Let $\xi \in \R$ be a real number.

Let $\ds S \paren x = \sum_{n \mathop = 0}^\infty a_n \paren {x - \xi}^n$ be a power series about $\xi$.

Then the radius of convergence $R$ of $S \paren x$ is given by:

$\ds \frac 1 R = \lim_{n \mathop \to \infty} \size {\frac {a_{n + 1} } {a_n} }$

if this limit exists and is nonzero.

If

$\ds \lim_{n \mathop \to \infty} \size {\frac {a_{n + 1} } {a_n} } = 0$

then the radius of convergence is infinite and therefore the interval of convergence is $\R$.

Complex Case

Let $\xi \in \C$ be a complex number.

Let $\ds S \paren z = \sum_{n \mathop = 0}^\infty a_n \paren {z - \xi}^n$ be a (complex) power series about $\xi$.

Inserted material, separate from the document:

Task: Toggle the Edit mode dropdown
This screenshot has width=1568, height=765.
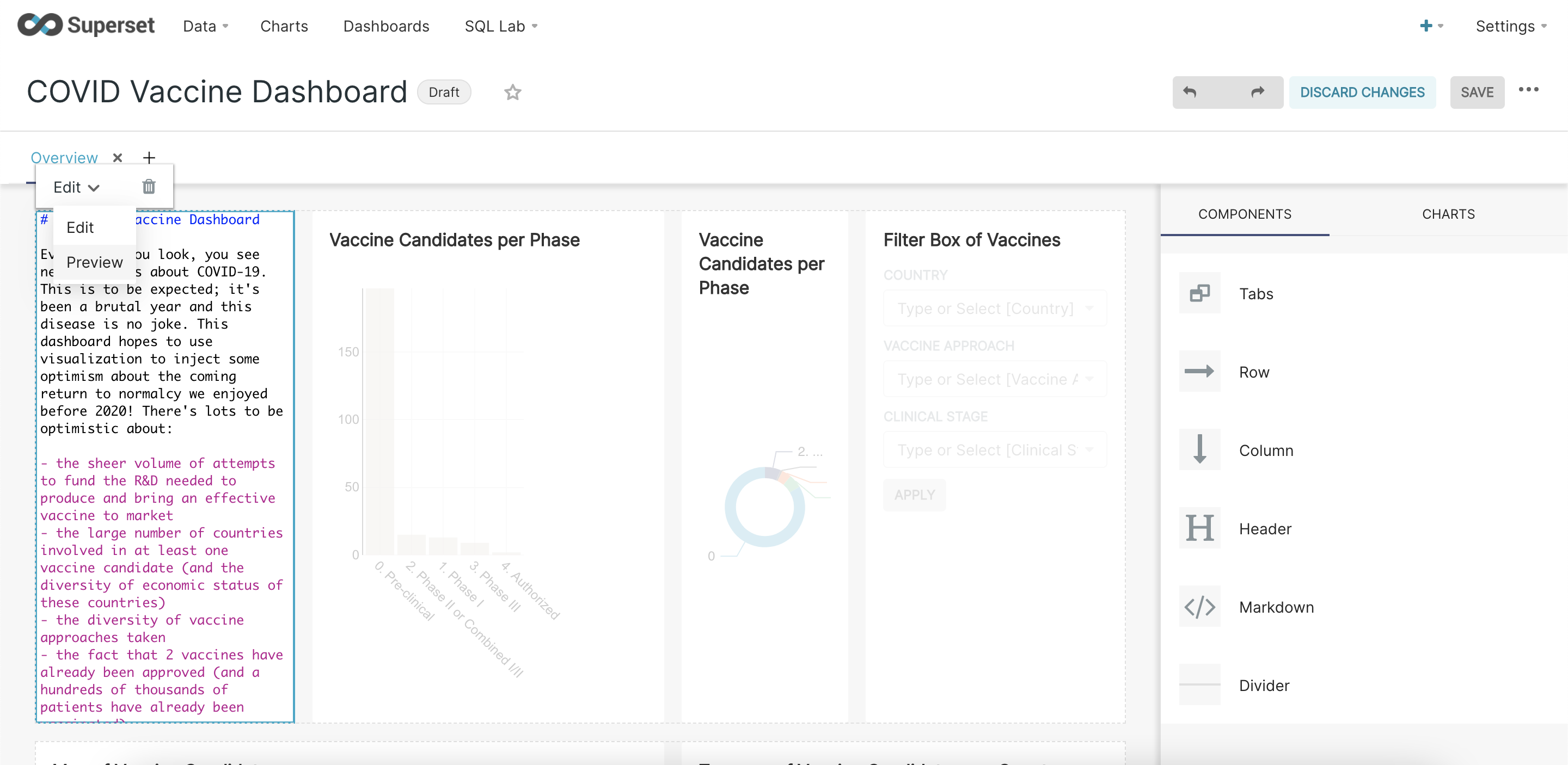Action: coord(76,187)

Let the sequence $\sequence {\cmod {\dfrac {a_{n + 1} } {a_n} } }_{n \mathop \in \N}$ converges.

Then $R$ is given by:

$\ds \dfrac 1 R = \lim_{n \mathop \to \infty} \cmod {\dfrac {a_{n + 1} } {a_n} }$

If:

$\ds \lim_{n \mathop \to \infty} \cmod {\dfrac {a_{n + 1} } {a_n} } = 0$

then the radius of convergence is infinite, and $S \paren z$ is absolutely convergent for all $z \in \C$.